● Work required: With no images included, output each entry below exactly as it appears.

BEGIN The data

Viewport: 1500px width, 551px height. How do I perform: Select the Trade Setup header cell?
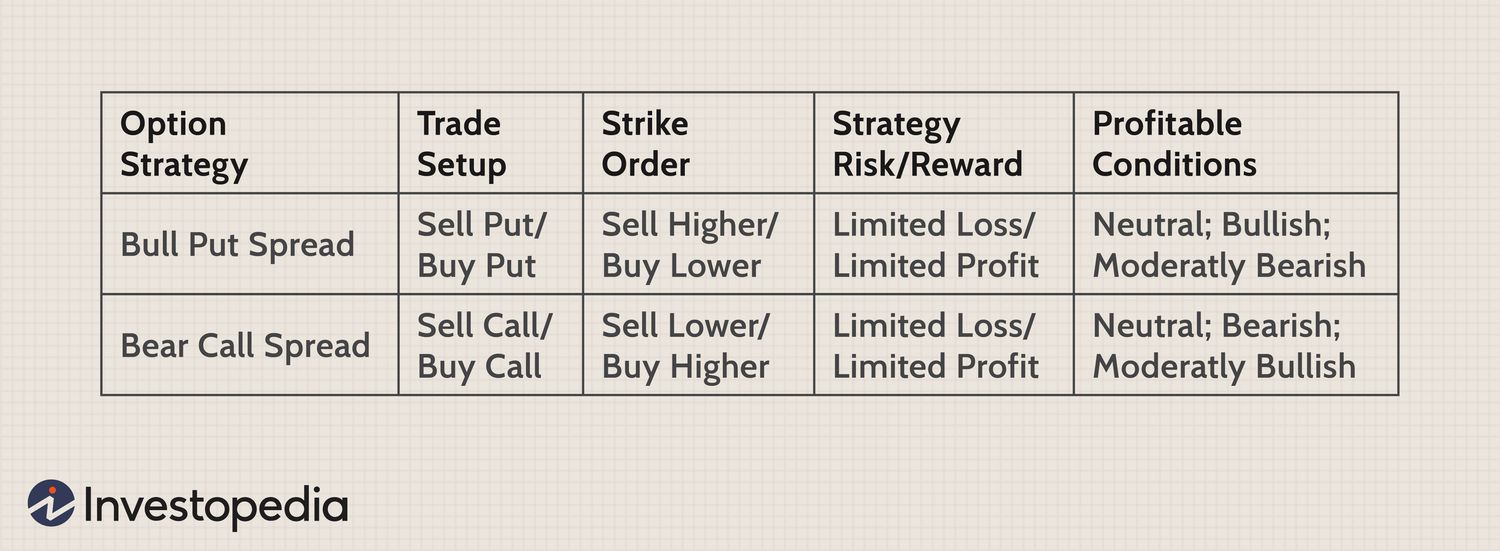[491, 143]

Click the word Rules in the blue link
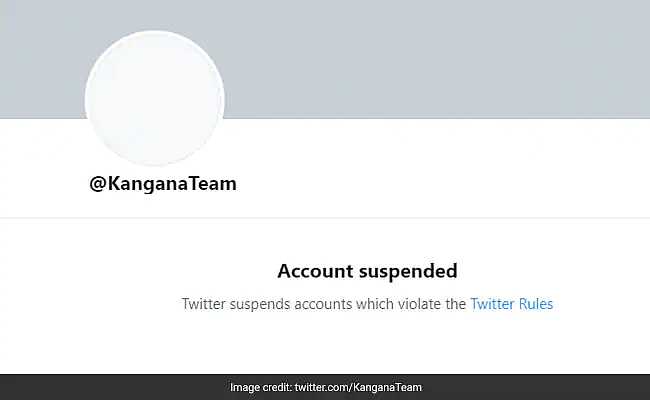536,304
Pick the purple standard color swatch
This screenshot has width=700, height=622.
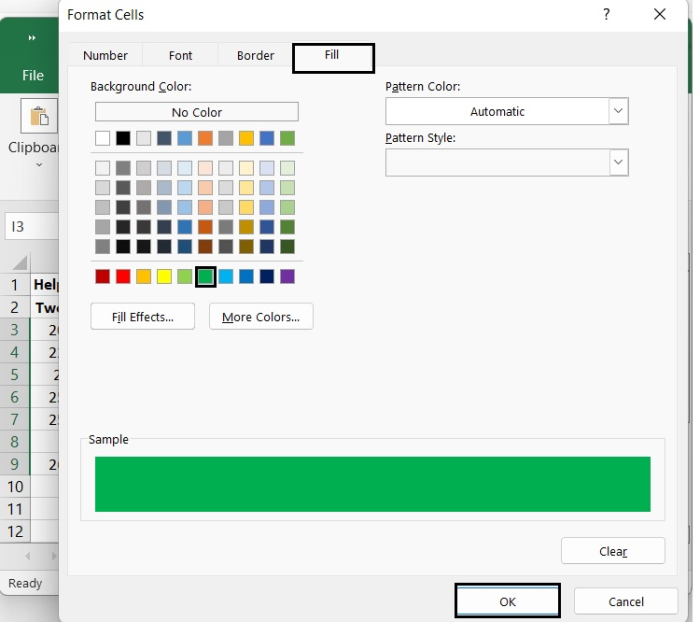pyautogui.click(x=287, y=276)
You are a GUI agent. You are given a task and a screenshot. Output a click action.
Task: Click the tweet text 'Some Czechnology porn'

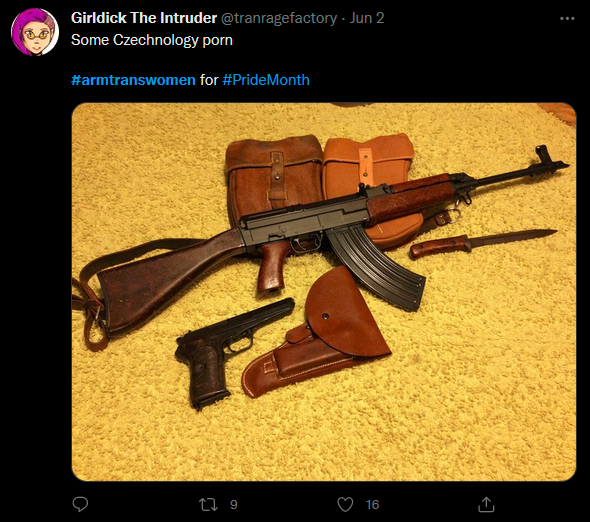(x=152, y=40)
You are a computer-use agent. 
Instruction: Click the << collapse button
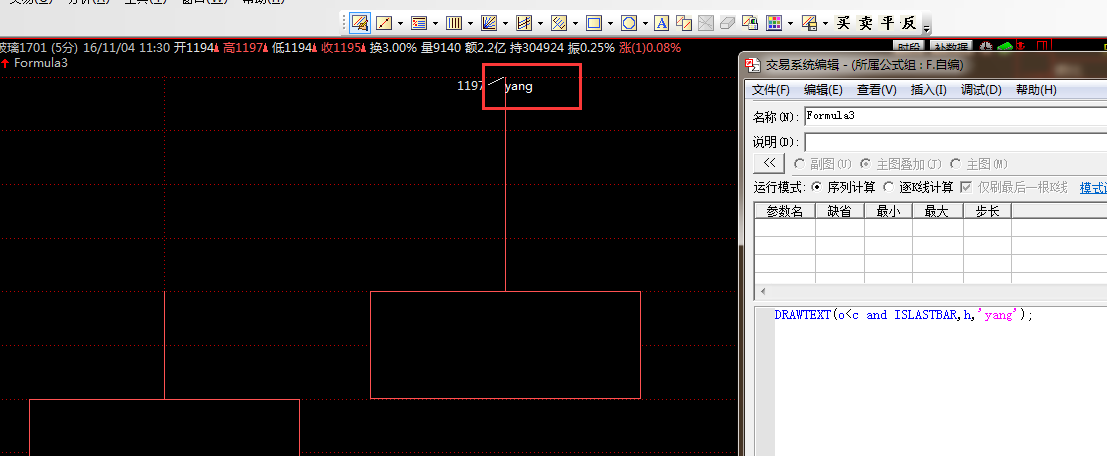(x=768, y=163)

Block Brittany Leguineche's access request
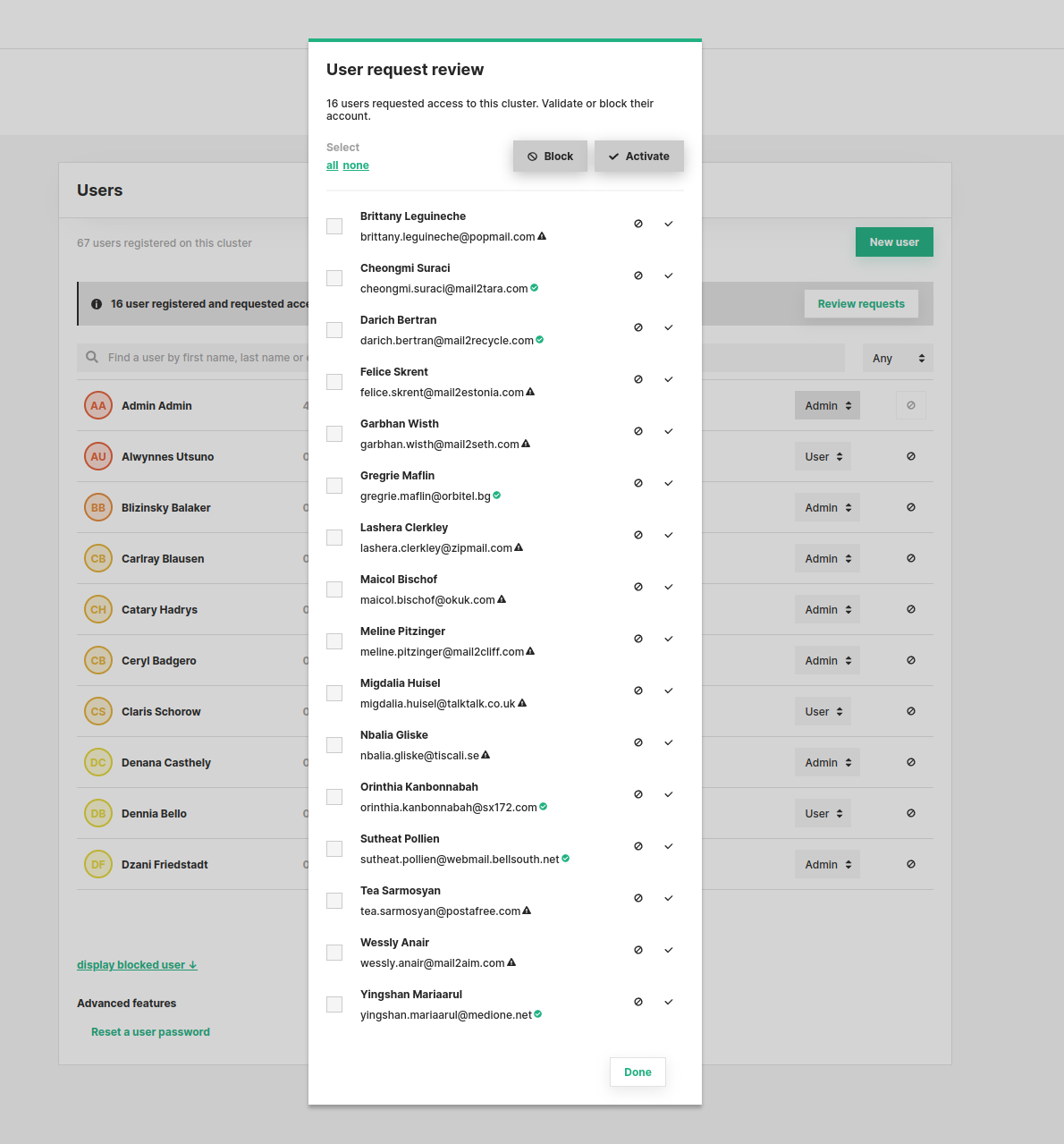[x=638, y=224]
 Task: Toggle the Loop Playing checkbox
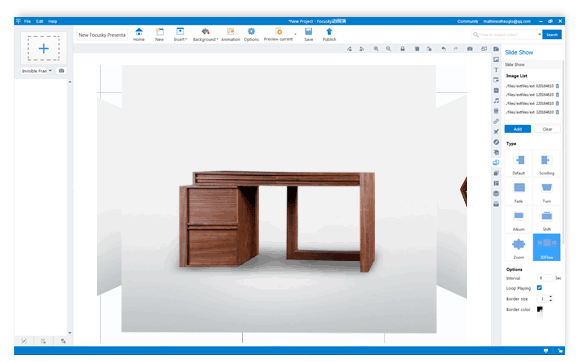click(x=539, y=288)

END The data

● Exercise output:
Viewport: 1500px width, 551px height. How do I perform: Select the Trade Setup header cell?
[491, 143]

Click the word Rules in the blue link
536,304
Pick the purple standard color swatch
This screenshot has width=700, height=622.
pyautogui.click(x=287, y=276)
You are a GUI agent. You are given a task and a screenshot. Output a click action.
Task: Click the tweet text 'Some Czechnology porn'

(x=152, y=40)
You are a computer-use agent. 
Instruction: Click the << collapse button
(x=768, y=163)

Block Brittany Leguineche's access request
[x=638, y=224]
 Task: Toggle the Loop Playing checkbox
click(x=539, y=288)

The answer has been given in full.